We provide all qualifying full-time employees with the opportunity to participate in our tax-qualified 401(k) savings plan. The plan allows employees to defer receipt of earned salary, up to tax law limits, on a tax-advantaged basis. Accounts may be invested in a wide range of mutual funds. Up to tax law limits, we provide a 100% match for the first 3% of salary and 50% for the next 2% of salary participant.

Pension Benefits

The Company does not provide pension benefits.

Nonqualified Deferred Compensation

The Company did not provide any nonqualified deferred compensation during the fiscal year ending December 31, 2013.

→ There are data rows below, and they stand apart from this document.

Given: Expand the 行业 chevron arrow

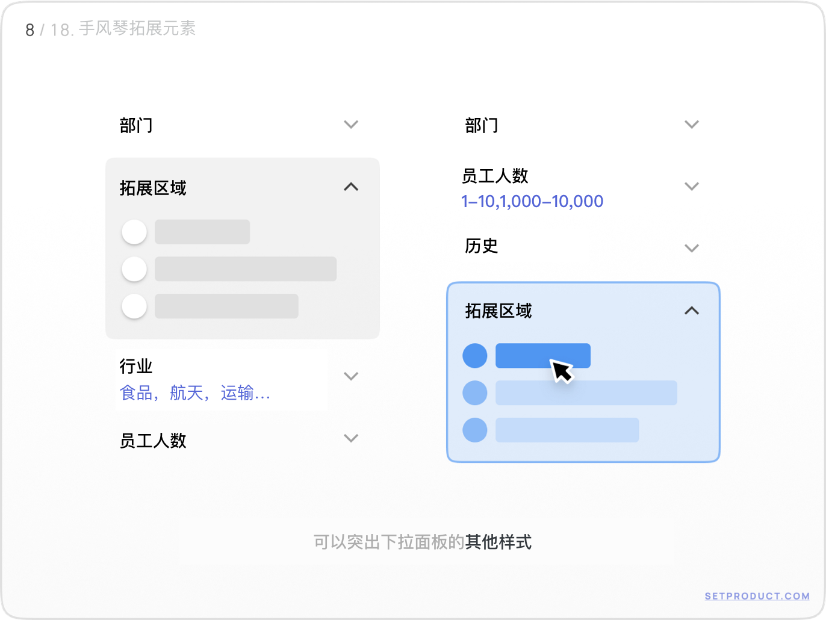Looking at the screenshot, I should (351, 376).
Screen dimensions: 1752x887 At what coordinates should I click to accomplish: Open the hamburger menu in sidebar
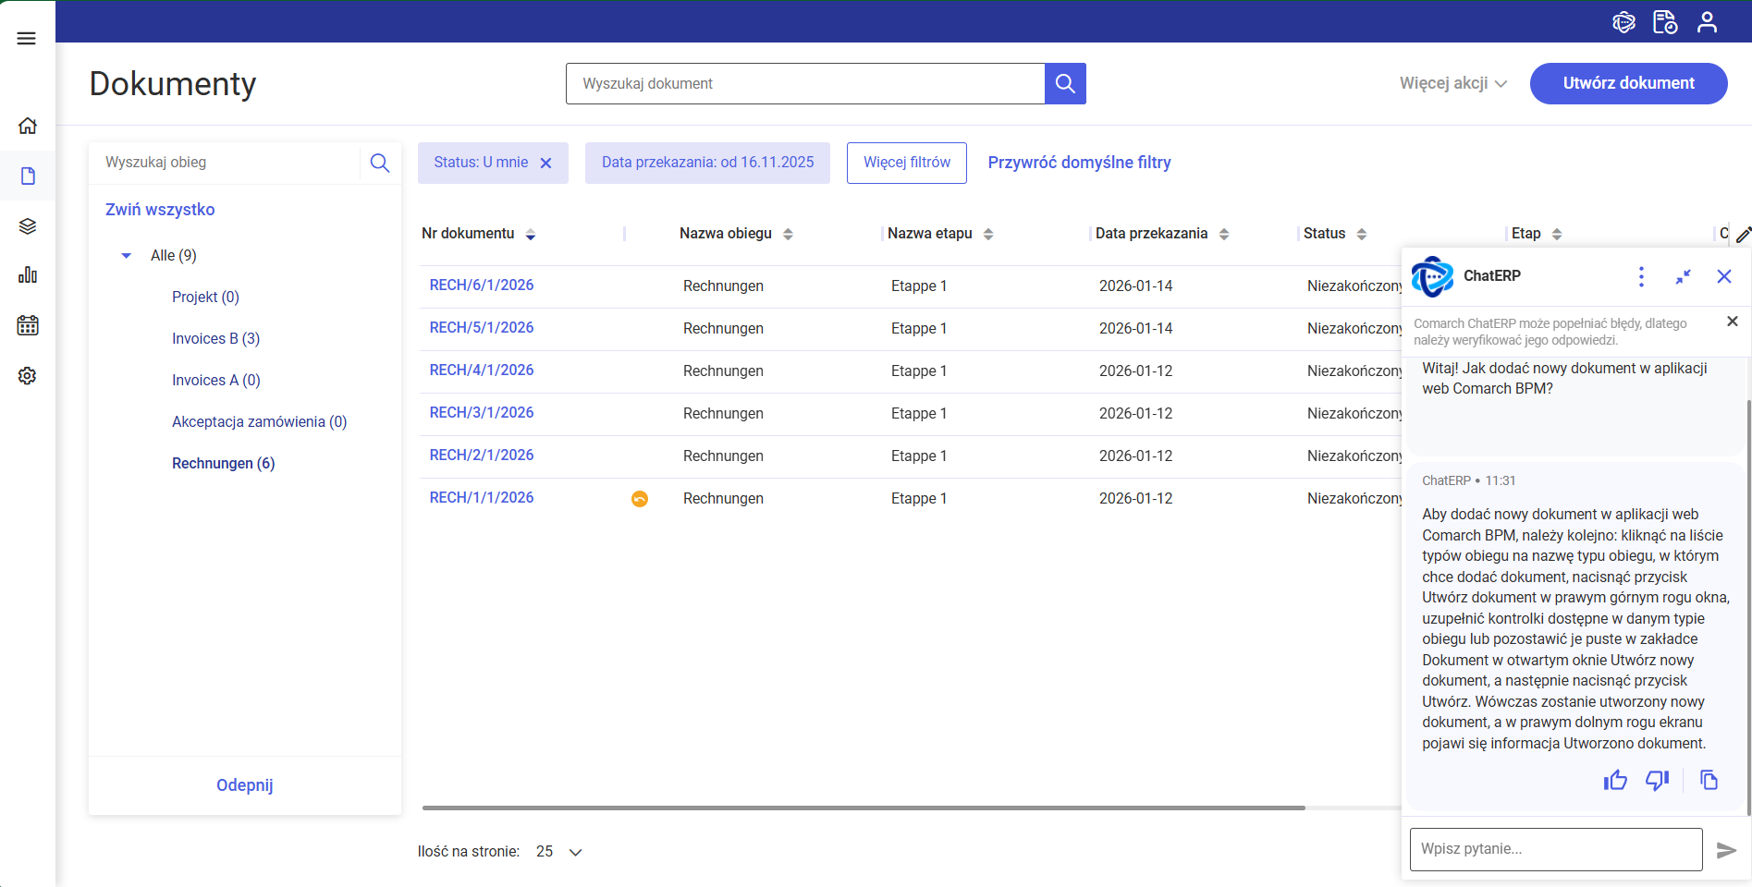27,38
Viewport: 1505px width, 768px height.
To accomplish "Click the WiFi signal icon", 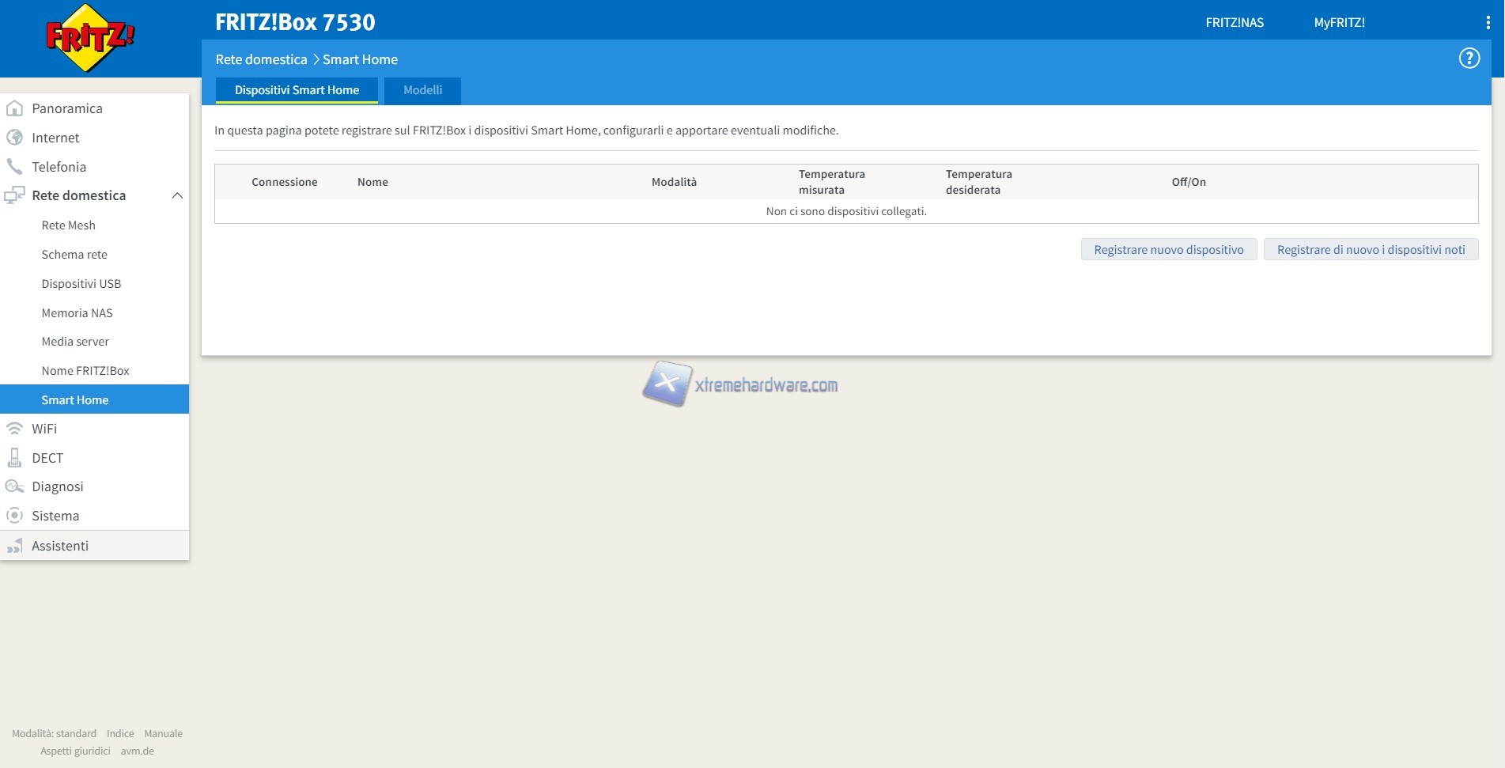I will coord(14,429).
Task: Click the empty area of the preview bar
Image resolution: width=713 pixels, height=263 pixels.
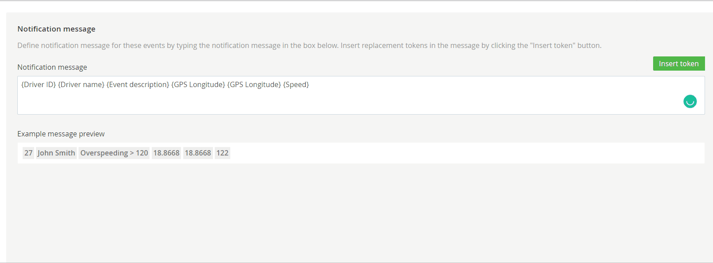Action: tap(466, 153)
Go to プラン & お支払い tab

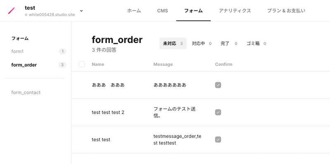click(x=286, y=11)
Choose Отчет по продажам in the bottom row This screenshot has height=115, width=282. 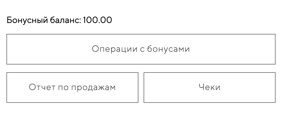tap(72, 88)
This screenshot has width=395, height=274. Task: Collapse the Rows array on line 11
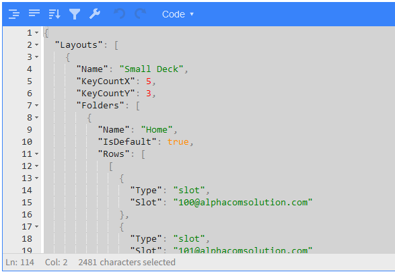tap(37, 153)
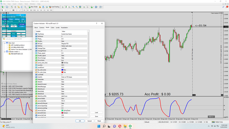The width and height of the screenshot is (229, 129).
Task: Toggle the AlertsOn false value
Action: coord(63,81)
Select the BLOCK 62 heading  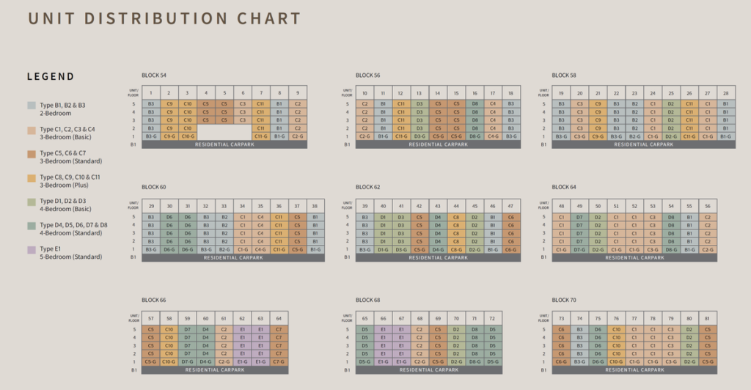click(368, 187)
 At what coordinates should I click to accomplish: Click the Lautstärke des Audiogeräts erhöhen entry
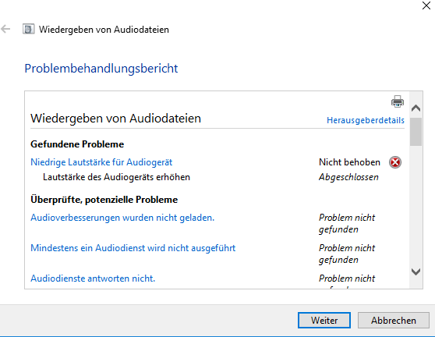[x=116, y=177]
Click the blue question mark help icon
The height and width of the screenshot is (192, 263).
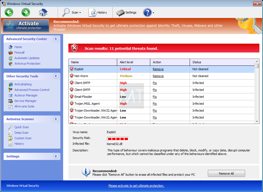[x=147, y=12]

Potential Payments Upon Termination Or Change-In-Control

As discussed in detail below under the heading "Employment Agreement with Sophocles N. Zoullas," the Company entered into an employment agreement with our Chief Executive Officer in 2008. It provides that if we terminate our Chief Executive Officer's employment without cause or if our Chief Executive Officer terminates employment for good reason, then he is entitled to receive a lump-sum payment.

The Company has granted to the named executive officers, pursuant to the Eagle Bulk Shipping Inc. 2009 Equity Incentive Plan, or the 2009 Plan, restricted stock units of the Company that vest in equal annual installments. The restricted stock units provide that (i) if the executive is terminated on death or disability the unvested restricted stock units will vest and be paid out, (ii) if within 24 months following a change of control the executive is terminated without cause or terminates for good reason then the unvested restricted stock units will vest and be paid out.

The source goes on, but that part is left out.